Юноша чувствовал на своем лице нежные, но бодрящие прикосновения легкого ветра. В саду же, казалось, ветер не имел силы и в изнеможении улегся на спокойнозеленой траве и в тени под кустами странных насаждений. И от того, что деревья и травы странного Сада были бездыханно тихи и не слышали тихо веющего над ними ветра, и ничем не отвечали ему, они казались неживыми. А потому лживыми, злыми, враждебными человеку.
Впрочем, одно из растений шевелилось. Но, вглядевшись, Юноша засмеялся. То, что он принял за безлистый ствол странного растения, был человек небольшого роста, тощий, в черной одежде. Он стоял перед кустом с яркопурпурными цветами, потом медленно пошел по дорожке, опираясь на толстую палку и приближаясь к тому окну, из которого глядел Юноша. Не столько по лицу, которое, будучи прикрыто широкими полями черной шляпы, только отчасти было видно сверху, сколько по манерам и походке Юноша узнал Ботаника. Не желая показаться нескромным, Юноша немного отодвинулся от окна в глубину комнаты. Но вдруг увидел он, что навстречу Ботанику шла Красавица, его юная дочь.

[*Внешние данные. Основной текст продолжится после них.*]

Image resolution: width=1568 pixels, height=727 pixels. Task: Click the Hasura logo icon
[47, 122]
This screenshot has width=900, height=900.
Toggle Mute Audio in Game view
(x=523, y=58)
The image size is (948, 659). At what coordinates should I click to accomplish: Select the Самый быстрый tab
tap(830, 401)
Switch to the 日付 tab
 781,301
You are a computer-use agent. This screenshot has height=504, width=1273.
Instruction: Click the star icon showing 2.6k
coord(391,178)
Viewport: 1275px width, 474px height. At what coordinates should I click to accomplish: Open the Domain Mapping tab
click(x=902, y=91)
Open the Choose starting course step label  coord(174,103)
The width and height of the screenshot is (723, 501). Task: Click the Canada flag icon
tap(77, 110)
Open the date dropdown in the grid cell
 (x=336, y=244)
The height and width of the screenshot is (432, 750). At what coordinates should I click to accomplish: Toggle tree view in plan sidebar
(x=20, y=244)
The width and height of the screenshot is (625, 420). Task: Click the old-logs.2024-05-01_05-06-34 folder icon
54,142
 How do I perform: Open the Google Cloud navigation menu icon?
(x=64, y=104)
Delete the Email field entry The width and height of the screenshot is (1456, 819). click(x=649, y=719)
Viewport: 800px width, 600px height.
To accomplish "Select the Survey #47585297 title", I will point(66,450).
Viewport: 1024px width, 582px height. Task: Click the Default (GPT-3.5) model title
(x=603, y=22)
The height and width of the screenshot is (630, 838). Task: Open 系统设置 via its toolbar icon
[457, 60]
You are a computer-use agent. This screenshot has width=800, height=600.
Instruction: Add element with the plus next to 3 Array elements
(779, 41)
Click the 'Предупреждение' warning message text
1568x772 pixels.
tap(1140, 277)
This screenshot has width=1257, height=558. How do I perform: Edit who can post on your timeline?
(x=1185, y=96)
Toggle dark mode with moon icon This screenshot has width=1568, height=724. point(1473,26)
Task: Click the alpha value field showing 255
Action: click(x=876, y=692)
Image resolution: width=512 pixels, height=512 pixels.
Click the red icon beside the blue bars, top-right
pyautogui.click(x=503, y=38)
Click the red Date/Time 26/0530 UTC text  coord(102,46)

Ее нагие руки были подняты к сложенным на голове черным косам, потому что в это время она вкалывала в волосы ярко-пунцовый цветок. Ее легкая, короткая туника была застегнута на плече золотою пряжкою. Ноги ее, с легким потемневшие загаром, до колен открытые, были стройны, как ноги воскресшей богини. Сердце Юноши забилось, он забыл всякую осторожность и скромность, опять бросился к окну и жадно глядел на милое видение. Красавица кинула в его сторону быстрый, пламенный взгляд — и синие из-под черных ровных бровей сверкнули очи — и улыбнулась нежно и лукаво.
Если бывают люди счастливы, если светит им порою безумное солнце радости, сладким кружением восторга унося в запредельные страны — то где слова, чтобы сказать об этом? И если есть на свете красота для очарований, то как описать ее?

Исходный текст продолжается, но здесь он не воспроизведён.